[SUPPLIED DATA]:
--------------------------------

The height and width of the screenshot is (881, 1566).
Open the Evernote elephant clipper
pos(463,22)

--------------------------------

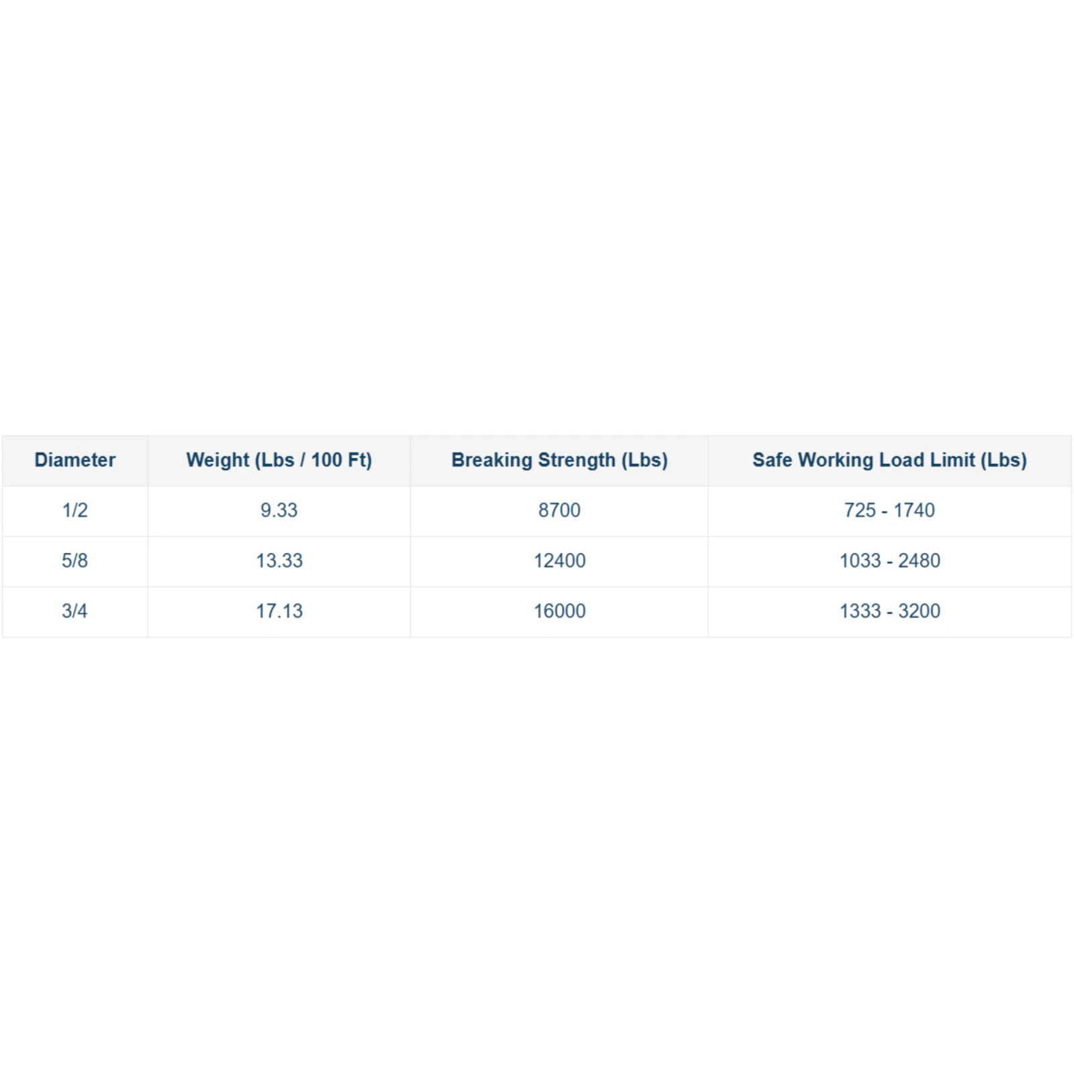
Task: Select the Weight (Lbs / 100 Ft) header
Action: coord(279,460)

--------------------------------

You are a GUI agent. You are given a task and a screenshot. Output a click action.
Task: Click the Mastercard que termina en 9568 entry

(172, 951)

--------------------------------

[PROBLEM TO SOLVE]: Rewrite the listing from the line containing "The height and" through the line containing "pos(463,22)", with "elephant clipper" changed to "web clipper" and everything else kept the same.

[THE OUTPUT]:
The height and width of the screenshot is (881, 1566).
Open the Evernote web clipper
pos(463,22)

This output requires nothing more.